23/04/2016 ‑ 07H00 Nantes (Breizh-info.com) – Un an après sa mise en service, où en est la SoNantes, la monnaie locale nantaise ? « Tout fonctionne comme prévu », assurent ses promoteurs. Un accent d’autosatisfaction pas plus justifié que celui de François Hollande lors de sa dernière intervention télévisée.
Comme la quasi-totalité des monnaies locales, la SoNantes est le fruit d’une réflexion militante où les mots « éthique » et « solidaire » reviennent souvent. Mais contrairement aux autres, mises en œuvre le plus souvent par des associations, elle a bénéficié des moyens d’une puissante collectivité locale. Trois bonnes fées, en particulier, se sont penchées sur son berceau avec la bénédiction de Jean-Marc Ayrault, alors maire de Nantes : Massimo Amato, historien, professeur à l’université Bocconi de Milan, Pascal Bolo, fonctionnaire des impôts devenu adjoint au maire de Nantes, et Jacques Stern, directeur général du Crédit municipal de Nantes.
L’idée remonte à plus d’une dizaine d’années. Elle a été longuement étudiée. Ses promoteurs ont notamment observé le cas de WIR, une banque coopérative suisse qui émet depuis 1934 une monnaie locale, le Wir, indexé sur le franc suisse – un exemple qu’ils auraient légèrement fantasmé, assure un blogueur nantais. En revanche, ils ont cessé de se référer à l’inspirateur du Wir, Silvio Gesell, peut-être parce que cet économiste était un chaud partisan de l’eugénisme et de la concurrence.
De nombreux voyages d’étude ont été effectués, en Suisse et ailleurs, dont certains avec la participation de Jean-Marc Ayrault. La Chambre des métiers, la Chambre de commerce, la Chambre régionale de l’économie sociale et solidaire, des syndicats et des associations ont été associés aux préparatifs. Un logiciel a été développé pour gérer la future monnaie, qualifiée de « complémentaire » car elle ne prétend pas se substituer à l’euro. Le Crédit municipal, un établissement public, a créé une filiale spécialisée, SoNao, dotée de 2 millions d’euros de capital.
Annoncé pour 2013, puis 2014, le lancement est finalement intervenu le 28 avril 2015. Une équipe de commerciaux recrutée pour la circonstance a démarché massivement les entreprises nantaises pour leur faire souscrire des comptes en SoNantes et placer chez les commerçants des terminaux de paiement – car la SoNantes, monnaie dématérialisée sans pièces ni billets, fonctionne uniquement avec des cartes électroniques.

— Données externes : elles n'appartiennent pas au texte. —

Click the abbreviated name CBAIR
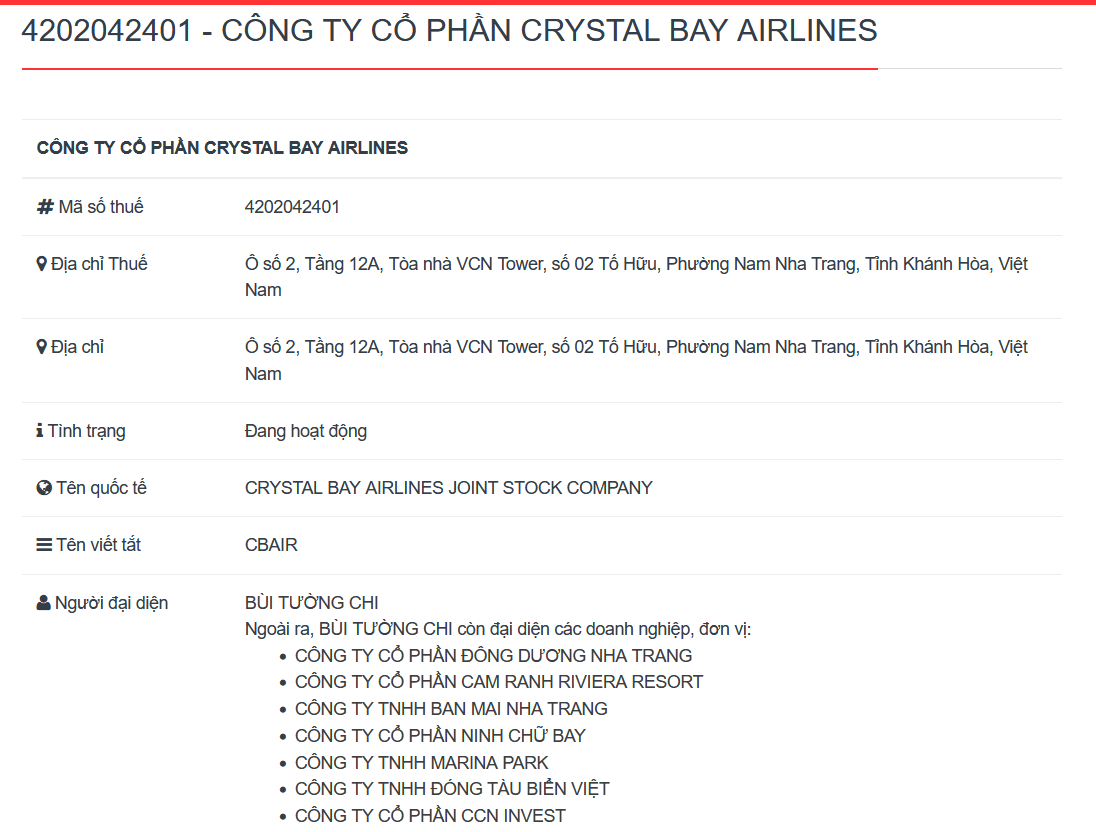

Au bout de six mois, malgré le soutien massif de Nantes Métropole, seuls 500 comptes environ avaient été ouverts, dont 120 par des entreprises. Aujourd’hui, au bout d’un an, 150 entreprises seulement adhèrent au système. Et encore, pour faire nombre, on a recruté parmi elles plusieurs institutions dépendant de la municipalité nantaise, comme le château des ducs de Bretagne, et des associations subventionnées comme la Fédération des amicales laïques… Du côté des particuliers, 820 comptes ont été ouverts – un nombre trois fois inférieur à celui des agents de Nantes Métropole.
Ainsi, l’objectif envisagé avant le lancement, 3 000 entreprises et 10 000 particuliers en quatre ou cinq ans, semble hors de portée. D’autant plus que si les adhérents sont peu nombreux, ils sont aussi peu actifs : le volume des échanges sur un an n’atteint que 41 352 SoNantes (1 SoNantes = 1 euro), soit en moyenne 42,63 par titulaire de compte.
Le Galléco, monnaie locale soutenue par le conseil départemental d’Ille-et-Vilaine, fera-t-il mieux que la SoNantes ? Un bilan de l’expérience en cours à Rennes, Fougères et Redon devait être établi fin 2015. Il ne l’a toujours pas été, ce qui ne rassure personne.